Source: Call of Duty: Advanced Warfare | Facebook

The Uvalde shooter played Call of Duty — which includes, among other weapons, an assault rifle made by Daniel Defense, according to the lawsuit — and obsessively visited Instagram, where Daniel Defense often advertised.

As a result, according to the complaint, he became obsessed with acquiring the same gun and using it to commit the murders, even though he had never fired a gun in real life before.

The second complaint, filed in Uvalde County District Court, accuses Daniel Defense of deliberately targeting its advertisements toward teenagers in an effort to attract lifelong customers.

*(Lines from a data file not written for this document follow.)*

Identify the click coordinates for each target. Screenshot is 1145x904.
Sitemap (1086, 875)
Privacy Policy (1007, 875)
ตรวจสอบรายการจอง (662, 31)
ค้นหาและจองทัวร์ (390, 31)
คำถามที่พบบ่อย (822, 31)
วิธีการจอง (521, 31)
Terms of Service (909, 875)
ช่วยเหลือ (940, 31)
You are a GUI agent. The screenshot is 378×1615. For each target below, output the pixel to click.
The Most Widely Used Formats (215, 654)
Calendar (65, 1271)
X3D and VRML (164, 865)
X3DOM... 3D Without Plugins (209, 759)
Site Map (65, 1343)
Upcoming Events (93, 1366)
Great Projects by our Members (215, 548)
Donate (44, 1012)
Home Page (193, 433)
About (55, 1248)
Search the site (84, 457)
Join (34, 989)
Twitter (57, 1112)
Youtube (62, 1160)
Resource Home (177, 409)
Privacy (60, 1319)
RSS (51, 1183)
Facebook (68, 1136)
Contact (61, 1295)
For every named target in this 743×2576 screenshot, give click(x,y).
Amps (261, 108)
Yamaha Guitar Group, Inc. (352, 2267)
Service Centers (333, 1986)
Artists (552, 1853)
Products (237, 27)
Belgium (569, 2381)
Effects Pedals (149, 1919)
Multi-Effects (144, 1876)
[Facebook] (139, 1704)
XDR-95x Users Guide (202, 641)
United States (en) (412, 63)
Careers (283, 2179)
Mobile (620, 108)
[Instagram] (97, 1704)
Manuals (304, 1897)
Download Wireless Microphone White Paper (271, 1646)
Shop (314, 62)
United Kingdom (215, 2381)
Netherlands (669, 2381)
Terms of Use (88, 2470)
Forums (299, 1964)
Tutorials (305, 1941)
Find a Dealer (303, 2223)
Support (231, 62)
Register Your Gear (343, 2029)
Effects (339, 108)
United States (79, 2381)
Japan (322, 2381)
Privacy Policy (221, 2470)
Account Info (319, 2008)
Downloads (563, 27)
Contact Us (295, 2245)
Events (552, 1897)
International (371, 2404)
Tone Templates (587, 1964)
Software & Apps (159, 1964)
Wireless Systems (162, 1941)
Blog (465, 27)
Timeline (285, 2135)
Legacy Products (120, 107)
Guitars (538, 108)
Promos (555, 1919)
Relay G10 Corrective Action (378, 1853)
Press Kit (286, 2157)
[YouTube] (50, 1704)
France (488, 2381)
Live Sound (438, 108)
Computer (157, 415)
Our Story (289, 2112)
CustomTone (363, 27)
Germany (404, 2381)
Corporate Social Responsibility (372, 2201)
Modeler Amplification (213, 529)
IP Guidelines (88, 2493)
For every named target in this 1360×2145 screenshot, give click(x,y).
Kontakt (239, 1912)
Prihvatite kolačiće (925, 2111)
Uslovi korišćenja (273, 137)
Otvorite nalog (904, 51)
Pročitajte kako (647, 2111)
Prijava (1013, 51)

“There is a direct connection between the behavior of these companies and the Uvalde shooting,” Josh Koskoff, one of the families’ attorneys, said in a statement. “This three-headed monster knowingly exposed him to the weapon, conditioned him to view it as a tool to solve his problems, and trained him to use it.”

Daniel Défense is already facing other lawsuits filed by the families of certain victims. In a 2022 statement, CEO Marty Daniel called such litigation “frivolous” and “politically motivated.”

Earlier this week, victims' families announced a separate lawsuit against nearly 100 state troopers who participated in what the U.S. Justice Department deemed a botched emergency response. The families also reached a $2 million settlement with the city of Uvalde.

Several other lawsuits against various public agencies remain pending.